Study design and setting
Unmatched 1:1 case control study was conducted in Argoba district, which is one of the districts in south Wollo Zone, Amhara region, from June 21 to July 7, 2016. The district is divided in to 7 kebele (the smallest administrative division) with a total population of 39,873. The altitudes of the district were 300-2100 Meter above sea level (90% Kola, 5% Woina Dega and 5% Dega) with annual rain fall of 500-750 mmHg and the temperature of 29-39.50 degree centigrade. It has 2 health centers and 7 health posts with 12 health extension workers which are currently on service (Fig 1).
Population and sample
All individuals in the district were considered as a source population. The required sample size was determined by using Epi-Info version 7 Statistical software using power approach formula, considering the 95% confidence level and 80% power (15). However, there were a total of 75 cases during the study period. 75 case and 75 controls were included in the study. Cases were taken from treatment registration book/line listing and neighborhoods to the cases were taken as control, lottery method was applied to select individual participants in the selected household for interview.
Data collection and variable of the study
Data was collected by using structured questionnaire by two health extension workers and two laboratory technicians under the supervision of the principal investigator and two BSC nurses. The questionnaire used in the study was developed for this particular study, and it was developed by reviewing literatures. One day training was given for data collectors and supervisors to maintain the data quality. Review of weekly Integrated Disease surveillance and Response (IDSR) report at different level (district health office and Health facilities), visiting the affected kebele, house to house visits were made to search for additional cases. Both Rapid Diagnostic Test (RDT) and Microscopic laboratory diagnosis test were also performed. A line listing of the cases were done.

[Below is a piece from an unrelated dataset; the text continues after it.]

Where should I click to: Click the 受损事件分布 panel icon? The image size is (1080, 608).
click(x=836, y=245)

Health extension workers used RDTS to identify confirmed malaria cases at health post and community level during outbreak investigation. Laboratory technicians used microscope to detect malaria parasites at Medina Health Center of Argoba district. Additionally, RDTS were also used in this health center during the interruption of electric power.

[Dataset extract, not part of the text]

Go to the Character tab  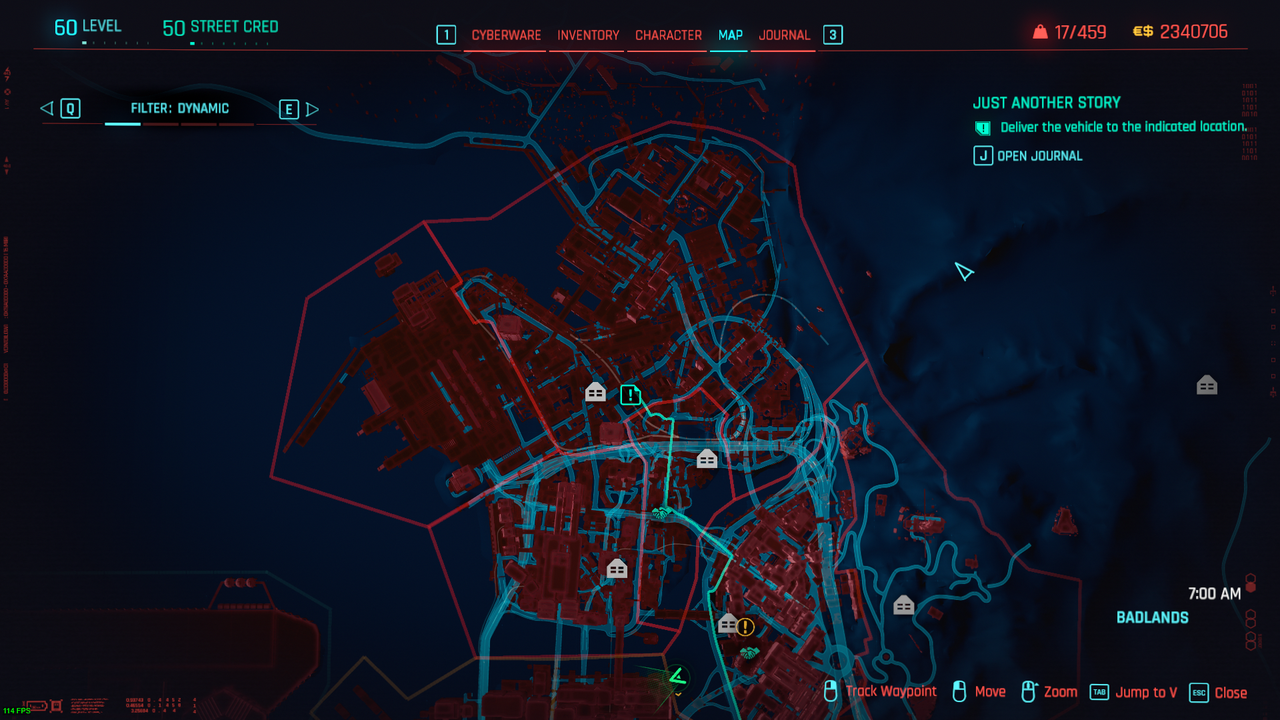[x=668, y=35]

Data was also collected about the mosquito breeding sites from the district health office and health facilities. Cases/patients and controls were interviewed about presence of mosquito breeding sites around/near to their home. Similarly, observation on these potential mosquito breeding sites was made by health extension workers.

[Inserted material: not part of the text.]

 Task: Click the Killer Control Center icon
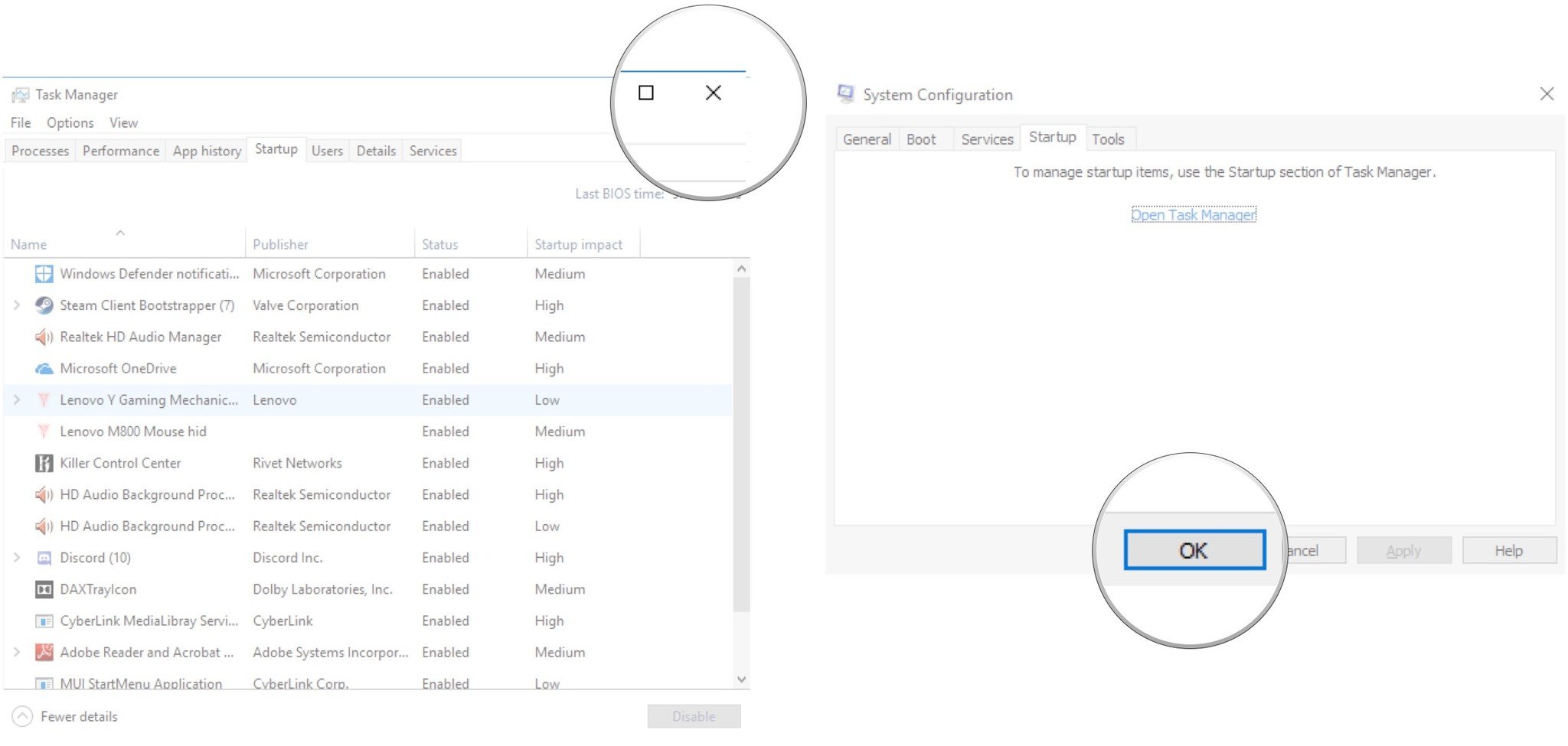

The dependent variable, presence of malaria (cases), was defined as an acute febrile illness with a peripheral blood smear positive for malaria parasite or a positive rapid antigen test by the RDTs. Whereas, controls were defined as when there were no signs and symptoms of acute febrile illness one month prior to the data collection. The independent variables were socio-demographic and economic factors (age, sex, occupation, educational status, and religion), behavioral factors (ITN utilization, Dichlorodiphenyltrichloroethane (DDT) sprays of households, sleeping area during night) and human and environmental factors.
Confirm the diagnosis and verify the existence of the outbreak
Previous five years malaria data was reviewed from Argoba district health office and health facility to set epidemic threshold level. However, due to incompleteness of the previous five years data, last year’s (2015/16) weekly malaria cases report was used to set epidemic threshold level by comparing weekly data with similar week of 2016/17, an epidemic curve was constructed. An increase above the weekly threshold was observed, it implies an epidemic has been occurred. Blood sample were taken from 20 fever cases and tested by microscopy.
Receiving rumor and prepared for field
An early warning alarm was reported on June 19, 2016 from Argoba district. Following the request from the district health office and analysis of routine surveillance data, Zonal PHEM case team decided to investigate/ confirm the outbreak and to take intervention. Checklist/semi-structured questioner was prepared and necessary logistics were collected from zonal health department. The team were arrived to district on June 20, 2016 and discussed with district health office and RRT about the reported malaria outbreak rumor.
Laboratory methods
Laboratory technicians used microscope to detect malaria parasites at Medina Health Center of Argoba district. Additionally, RDTS were also used in this health center during the interruption of electric power. Health extension workers used RDTS to identify confirmed malaria cases at health post and Community level during outbreak investigation.
Environmental assessment
Data was collected about the mosquito breeding sites from the district health office and health facilities. Cases/patients and controls were interviewed about presence of mosquito breeding sites in their compound and near to home. Similarly, observation of these potential mosquito breeding sites and presence of anopheles larvae in stagnant water was conducted.
Data processing and analysis
Data was entered using Epi-info version 7 statistical software and exported to Statistical Package for Social Science (SPSS) version 20 for analysis. Descriptive and summary statistics were conducted to describe study variables. The Magnitude of outbreak was described by person, place and time. Variables with p-value less than 0.05 in the multivariable logistic regression analysis were considered as statistically significant. Odds ratio with 95% confidence level was used to measure the presence and strength of the association between the malaria case and contributing factors. Hosmer and Lemeshow goodness of fit test was conducted to test the model fitness.
The ethical approval was waived by the institutional review board of the University of Gondar. Formal letter of cooperation was written from Argoba district health office.